• What this task involves:
Taking the first line of the listing as the start and the line containing "[Partager via X (Twitter)] (325, 1313)" as the end, reproduce everything in between exactly, both ends included.

● ● ● ● ●

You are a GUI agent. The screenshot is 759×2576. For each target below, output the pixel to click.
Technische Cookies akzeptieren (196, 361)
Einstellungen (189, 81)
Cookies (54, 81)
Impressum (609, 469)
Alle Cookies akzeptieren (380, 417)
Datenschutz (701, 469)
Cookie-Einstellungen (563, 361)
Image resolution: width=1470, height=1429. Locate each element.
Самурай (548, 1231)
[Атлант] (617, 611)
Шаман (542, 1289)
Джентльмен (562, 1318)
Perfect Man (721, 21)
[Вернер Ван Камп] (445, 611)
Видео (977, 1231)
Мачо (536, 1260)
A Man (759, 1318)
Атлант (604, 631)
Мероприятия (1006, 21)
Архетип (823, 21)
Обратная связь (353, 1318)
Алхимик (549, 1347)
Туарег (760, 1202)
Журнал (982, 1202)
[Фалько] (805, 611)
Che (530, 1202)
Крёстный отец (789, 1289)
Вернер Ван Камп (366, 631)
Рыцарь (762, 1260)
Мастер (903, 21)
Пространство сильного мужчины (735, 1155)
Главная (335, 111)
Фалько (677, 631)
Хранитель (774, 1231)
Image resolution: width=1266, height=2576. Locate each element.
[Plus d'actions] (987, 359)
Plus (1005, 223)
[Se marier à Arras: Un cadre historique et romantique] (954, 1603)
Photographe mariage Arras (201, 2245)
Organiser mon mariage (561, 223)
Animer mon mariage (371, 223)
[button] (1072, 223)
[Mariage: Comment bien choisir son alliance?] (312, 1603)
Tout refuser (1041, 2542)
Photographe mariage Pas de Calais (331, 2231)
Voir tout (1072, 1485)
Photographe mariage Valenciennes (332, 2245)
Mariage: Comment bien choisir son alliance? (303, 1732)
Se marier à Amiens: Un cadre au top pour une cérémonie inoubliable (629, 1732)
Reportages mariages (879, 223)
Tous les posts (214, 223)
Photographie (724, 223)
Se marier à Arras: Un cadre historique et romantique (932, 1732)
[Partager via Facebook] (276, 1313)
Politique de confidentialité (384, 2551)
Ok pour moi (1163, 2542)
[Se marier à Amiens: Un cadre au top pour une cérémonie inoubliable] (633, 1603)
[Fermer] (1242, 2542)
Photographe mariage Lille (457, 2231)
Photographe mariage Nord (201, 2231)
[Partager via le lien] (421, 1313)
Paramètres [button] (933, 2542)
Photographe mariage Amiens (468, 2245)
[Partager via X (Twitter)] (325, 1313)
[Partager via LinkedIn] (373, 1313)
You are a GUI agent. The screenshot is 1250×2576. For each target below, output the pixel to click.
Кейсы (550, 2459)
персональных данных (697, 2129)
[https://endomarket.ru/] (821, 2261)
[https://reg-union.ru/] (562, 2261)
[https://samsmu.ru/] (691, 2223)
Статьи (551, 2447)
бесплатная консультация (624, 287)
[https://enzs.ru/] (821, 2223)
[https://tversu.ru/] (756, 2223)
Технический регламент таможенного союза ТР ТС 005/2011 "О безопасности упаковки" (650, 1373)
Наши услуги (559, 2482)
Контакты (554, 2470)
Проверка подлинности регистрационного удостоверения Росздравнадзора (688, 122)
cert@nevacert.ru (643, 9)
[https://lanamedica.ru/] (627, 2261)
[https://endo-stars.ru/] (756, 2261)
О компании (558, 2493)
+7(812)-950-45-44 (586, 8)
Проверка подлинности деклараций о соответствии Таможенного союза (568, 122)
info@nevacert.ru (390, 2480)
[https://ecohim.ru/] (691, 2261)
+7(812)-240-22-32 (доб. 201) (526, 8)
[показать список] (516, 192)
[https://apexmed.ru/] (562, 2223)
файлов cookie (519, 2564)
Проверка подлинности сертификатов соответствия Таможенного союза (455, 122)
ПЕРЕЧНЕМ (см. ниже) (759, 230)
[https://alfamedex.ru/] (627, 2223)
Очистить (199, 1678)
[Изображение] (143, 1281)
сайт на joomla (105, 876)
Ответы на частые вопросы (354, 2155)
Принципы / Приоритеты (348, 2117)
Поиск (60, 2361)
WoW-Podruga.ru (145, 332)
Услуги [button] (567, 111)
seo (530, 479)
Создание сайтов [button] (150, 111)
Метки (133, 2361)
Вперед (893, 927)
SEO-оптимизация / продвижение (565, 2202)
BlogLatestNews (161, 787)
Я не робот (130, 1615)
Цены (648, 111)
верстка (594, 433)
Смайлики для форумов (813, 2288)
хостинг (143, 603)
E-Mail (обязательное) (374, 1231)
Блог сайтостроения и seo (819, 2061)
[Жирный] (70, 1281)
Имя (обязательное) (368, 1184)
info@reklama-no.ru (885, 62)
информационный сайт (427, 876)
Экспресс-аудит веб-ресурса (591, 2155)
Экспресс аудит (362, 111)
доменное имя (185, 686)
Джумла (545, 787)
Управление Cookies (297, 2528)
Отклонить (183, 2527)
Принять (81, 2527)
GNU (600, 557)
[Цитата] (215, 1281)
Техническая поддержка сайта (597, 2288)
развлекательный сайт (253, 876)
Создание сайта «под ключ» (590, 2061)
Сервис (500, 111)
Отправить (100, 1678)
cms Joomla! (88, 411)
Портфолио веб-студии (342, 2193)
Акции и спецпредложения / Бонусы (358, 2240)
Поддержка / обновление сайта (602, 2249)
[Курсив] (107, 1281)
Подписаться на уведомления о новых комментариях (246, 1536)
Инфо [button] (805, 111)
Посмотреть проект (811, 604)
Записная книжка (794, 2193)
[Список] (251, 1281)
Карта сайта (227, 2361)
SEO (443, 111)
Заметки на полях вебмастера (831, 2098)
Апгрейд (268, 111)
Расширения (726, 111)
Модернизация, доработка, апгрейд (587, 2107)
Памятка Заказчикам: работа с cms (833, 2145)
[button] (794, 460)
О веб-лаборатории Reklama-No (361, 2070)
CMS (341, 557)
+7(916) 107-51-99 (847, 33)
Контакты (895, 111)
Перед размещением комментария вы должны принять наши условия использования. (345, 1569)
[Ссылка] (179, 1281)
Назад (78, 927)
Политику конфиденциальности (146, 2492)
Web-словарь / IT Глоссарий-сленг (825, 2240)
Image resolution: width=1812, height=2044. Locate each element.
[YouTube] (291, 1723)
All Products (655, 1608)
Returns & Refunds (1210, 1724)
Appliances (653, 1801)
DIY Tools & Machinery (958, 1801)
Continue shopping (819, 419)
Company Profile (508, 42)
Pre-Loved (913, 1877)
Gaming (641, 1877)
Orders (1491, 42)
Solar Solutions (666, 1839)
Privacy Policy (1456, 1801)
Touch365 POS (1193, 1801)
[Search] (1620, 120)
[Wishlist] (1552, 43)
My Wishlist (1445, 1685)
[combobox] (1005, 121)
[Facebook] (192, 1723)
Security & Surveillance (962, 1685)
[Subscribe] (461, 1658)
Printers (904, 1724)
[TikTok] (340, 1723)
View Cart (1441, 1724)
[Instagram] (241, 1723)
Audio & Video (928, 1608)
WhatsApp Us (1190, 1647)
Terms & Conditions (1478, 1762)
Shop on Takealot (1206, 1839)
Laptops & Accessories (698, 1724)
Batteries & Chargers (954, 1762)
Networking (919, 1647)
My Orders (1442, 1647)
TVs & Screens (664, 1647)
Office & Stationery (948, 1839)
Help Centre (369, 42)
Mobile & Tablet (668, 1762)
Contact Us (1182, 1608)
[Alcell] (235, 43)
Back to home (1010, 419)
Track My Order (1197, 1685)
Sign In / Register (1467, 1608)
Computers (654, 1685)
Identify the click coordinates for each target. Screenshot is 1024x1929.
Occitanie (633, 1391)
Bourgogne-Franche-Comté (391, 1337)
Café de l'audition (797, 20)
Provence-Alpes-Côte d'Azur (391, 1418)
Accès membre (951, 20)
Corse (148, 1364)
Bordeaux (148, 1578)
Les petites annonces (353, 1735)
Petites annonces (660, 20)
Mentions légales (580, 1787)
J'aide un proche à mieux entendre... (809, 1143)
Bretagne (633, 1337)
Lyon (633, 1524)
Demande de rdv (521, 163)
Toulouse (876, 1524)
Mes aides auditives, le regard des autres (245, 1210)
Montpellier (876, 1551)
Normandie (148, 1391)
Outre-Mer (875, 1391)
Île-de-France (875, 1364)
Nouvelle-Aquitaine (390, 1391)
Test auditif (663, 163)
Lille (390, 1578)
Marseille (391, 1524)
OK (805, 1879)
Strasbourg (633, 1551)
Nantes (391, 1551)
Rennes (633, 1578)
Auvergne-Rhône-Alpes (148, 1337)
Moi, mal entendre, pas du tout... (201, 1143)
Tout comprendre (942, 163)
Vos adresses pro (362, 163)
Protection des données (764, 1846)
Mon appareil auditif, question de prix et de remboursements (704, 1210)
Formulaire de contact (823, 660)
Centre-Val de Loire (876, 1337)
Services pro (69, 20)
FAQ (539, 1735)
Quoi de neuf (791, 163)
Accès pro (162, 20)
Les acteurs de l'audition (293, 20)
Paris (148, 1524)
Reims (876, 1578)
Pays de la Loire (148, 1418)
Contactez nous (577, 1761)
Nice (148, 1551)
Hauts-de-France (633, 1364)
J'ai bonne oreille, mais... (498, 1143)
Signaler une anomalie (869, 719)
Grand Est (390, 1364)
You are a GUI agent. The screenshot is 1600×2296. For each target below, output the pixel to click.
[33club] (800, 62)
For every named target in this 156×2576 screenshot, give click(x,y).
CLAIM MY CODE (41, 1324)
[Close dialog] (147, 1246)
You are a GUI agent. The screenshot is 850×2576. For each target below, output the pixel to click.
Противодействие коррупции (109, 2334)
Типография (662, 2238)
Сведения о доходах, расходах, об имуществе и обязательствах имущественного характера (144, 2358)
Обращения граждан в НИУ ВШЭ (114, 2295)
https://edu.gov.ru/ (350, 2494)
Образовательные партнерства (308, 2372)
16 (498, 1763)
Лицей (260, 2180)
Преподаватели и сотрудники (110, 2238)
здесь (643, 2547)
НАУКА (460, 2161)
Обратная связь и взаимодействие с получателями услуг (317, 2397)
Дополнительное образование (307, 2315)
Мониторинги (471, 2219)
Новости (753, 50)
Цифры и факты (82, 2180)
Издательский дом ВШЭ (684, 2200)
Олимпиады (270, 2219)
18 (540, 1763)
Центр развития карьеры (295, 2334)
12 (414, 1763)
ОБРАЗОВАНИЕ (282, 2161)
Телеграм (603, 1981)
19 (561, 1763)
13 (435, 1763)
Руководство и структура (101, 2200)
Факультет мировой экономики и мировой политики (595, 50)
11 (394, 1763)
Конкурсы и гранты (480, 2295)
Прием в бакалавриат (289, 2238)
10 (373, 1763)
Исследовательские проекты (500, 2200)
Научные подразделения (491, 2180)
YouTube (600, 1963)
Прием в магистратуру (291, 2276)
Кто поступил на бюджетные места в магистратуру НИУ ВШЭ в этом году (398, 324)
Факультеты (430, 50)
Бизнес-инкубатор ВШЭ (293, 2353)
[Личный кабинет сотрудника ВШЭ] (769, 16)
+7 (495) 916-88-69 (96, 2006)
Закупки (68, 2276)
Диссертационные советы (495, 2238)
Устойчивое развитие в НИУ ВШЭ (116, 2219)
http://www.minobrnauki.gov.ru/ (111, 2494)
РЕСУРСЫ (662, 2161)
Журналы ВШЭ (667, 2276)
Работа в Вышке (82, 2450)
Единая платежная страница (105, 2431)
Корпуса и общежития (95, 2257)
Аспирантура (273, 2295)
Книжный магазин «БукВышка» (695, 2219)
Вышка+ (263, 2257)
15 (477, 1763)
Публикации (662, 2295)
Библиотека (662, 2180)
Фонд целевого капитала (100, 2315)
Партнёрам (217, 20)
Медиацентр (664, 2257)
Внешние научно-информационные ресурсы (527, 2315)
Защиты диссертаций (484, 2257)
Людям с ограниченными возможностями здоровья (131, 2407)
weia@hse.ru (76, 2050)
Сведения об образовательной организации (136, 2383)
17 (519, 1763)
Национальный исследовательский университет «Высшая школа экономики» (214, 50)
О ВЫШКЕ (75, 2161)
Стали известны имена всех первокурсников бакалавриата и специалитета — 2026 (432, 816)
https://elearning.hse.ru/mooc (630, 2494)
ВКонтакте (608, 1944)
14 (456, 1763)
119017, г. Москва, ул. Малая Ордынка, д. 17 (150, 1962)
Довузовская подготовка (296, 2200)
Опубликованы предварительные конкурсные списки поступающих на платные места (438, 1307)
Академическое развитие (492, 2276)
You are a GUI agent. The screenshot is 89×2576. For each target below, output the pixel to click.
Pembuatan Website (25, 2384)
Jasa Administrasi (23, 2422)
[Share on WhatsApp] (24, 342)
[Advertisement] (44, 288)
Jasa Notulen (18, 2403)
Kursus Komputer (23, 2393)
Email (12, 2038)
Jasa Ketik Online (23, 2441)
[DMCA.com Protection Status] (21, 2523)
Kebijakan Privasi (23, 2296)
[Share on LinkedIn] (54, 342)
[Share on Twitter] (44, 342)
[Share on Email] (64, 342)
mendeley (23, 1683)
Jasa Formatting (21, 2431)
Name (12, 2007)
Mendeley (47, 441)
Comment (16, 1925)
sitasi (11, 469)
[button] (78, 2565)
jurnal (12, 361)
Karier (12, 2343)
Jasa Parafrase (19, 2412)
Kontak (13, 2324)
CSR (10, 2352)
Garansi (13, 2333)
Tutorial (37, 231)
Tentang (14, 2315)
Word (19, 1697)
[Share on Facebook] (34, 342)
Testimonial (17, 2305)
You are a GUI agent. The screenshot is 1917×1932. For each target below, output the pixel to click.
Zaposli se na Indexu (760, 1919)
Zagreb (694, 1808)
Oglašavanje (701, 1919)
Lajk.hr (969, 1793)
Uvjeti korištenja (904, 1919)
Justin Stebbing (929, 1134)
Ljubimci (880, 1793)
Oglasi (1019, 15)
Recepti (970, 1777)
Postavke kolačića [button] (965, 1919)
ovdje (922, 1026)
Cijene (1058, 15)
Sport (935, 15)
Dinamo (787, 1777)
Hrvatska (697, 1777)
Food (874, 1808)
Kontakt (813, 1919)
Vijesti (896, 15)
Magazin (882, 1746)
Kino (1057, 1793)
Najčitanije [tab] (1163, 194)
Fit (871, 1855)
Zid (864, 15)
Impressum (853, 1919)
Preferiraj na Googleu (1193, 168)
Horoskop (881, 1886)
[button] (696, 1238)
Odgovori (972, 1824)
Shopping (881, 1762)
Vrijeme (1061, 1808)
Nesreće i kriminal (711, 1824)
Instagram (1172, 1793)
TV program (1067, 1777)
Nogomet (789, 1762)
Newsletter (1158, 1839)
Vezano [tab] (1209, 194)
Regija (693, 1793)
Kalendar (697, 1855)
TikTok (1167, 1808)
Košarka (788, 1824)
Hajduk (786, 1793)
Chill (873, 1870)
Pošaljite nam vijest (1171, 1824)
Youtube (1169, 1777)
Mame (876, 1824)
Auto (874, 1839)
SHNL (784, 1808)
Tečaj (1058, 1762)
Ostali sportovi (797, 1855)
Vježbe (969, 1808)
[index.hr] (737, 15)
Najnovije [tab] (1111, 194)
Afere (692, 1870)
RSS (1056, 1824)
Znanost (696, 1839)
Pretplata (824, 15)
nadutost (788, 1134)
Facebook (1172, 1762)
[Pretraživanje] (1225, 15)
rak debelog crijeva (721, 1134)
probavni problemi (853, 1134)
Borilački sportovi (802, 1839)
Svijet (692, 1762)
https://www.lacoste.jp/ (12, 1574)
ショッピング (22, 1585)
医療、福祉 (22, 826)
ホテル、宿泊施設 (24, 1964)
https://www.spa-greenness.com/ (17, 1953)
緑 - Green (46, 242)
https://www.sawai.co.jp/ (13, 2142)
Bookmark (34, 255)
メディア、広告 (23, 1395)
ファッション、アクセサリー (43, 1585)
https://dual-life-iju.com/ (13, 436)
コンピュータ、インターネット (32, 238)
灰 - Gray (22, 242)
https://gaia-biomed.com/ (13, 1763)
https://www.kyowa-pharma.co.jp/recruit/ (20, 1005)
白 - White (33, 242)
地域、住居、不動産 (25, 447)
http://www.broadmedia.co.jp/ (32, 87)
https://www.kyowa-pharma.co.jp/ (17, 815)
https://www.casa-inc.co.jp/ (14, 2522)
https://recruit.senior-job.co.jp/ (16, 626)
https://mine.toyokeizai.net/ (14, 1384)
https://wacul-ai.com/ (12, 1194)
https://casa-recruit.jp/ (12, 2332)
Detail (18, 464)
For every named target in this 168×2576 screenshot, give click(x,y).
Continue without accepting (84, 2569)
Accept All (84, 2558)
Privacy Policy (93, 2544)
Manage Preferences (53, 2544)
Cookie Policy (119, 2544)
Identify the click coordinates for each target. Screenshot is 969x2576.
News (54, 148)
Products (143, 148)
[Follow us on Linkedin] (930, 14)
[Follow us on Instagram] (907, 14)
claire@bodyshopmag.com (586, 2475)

● ● ● ● ●

• Exercise solution:
You are a GUI agent. The screenshot is 759×2576. For each target below, output the pixel to click.
Technische Cookies akzeptieren (196, 361)
Einstellungen (189, 81)
Cookies (54, 81)
Impressum (609, 469)
Alle Cookies akzeptieren (380, 417)
Datenschutz (701, 469)
Cookie-Einstellungen (563, 361)
Image resolution: width=1470, height=1429. Locate each element.
Самурай (548, 1231)
[Атлант] (617, 611)
Шаман (542, 1289)
Джентльмен (562, 1318)
Perfect Man (721, 21)
[Вернер Ван Камп] (445, 611)
Видео (977, 1231)
Мачо (536, 1260)
A Man (759, 1318)
Атлант (604, 631)
Мероприятия (1006, 21)
Архетип (823, 21)
Обратная связь (353, 1318)
Алхимик (549, 1347)
Туарег (760, 1202)
Журнал (982, 1202)
[Фалько] (805, 611)
Che (530, 1202)
Крёстный отец (789, 1289)
Вернер Ван Камп (366, 631)
Рыцарь (762, 1260)
Мастер (903, 21)
Пространство сильного мужчины (735, 1155)
Главная (335, 111)
Фалько (677, 631)
Хранитель (774, 1231)
Image resolution: width=1266, height=2576. Locate each element.
[Plus d'actions] (987, 359)
Plus (1005, 223)
[Se marier à Arras: Un cadre historique et romantique] (954, 1603)
Photographe mariage Arras (201, 2245)
Organiser mon mariage (561, 223)
Animer mon mariage (371, 223)
[button] (1072, 223)
[Mariage: Comment bien choisir son alliance?] (312, 1603)
Tout refuser (1041, 2542)
Photographe mariage Pas de Calais (331, 2231)
Voir tout (1072, 1485)
Photographe mariage Valenciennes (332, 2245)
Mariage: Comment bien choisir son alliance? (303, 1732)
Se marier à Amiens: Un cadre au top pour une cérémonie inoubliable (629, 1732)
Reportages mariages (879, 223)
Tous les posts (214, 223)
Photographie (724, 223)
Se marier à Arras: Un cadre historique et romantique (932, 1732)
[Partager via Facebook] (276, 1313)
Politique de confidentialité (384, 2551)
Ok pour moi (1163, 2542)
[Se marier à Amiens: Un cadre au top pour une cérémonie inoubliable] (633, 1603)
[Fermer] (1242, 2542)
Photographe mariage Lille (457, 2231)
Photographe mariage Nord (201, 2231)
[Partager via le lien] (421, 1313)
Paramètres [button] (933, 2542)
Photographe mariage Amiens (468, 2245)
[Partager via X (Twitter)] (325, 1313)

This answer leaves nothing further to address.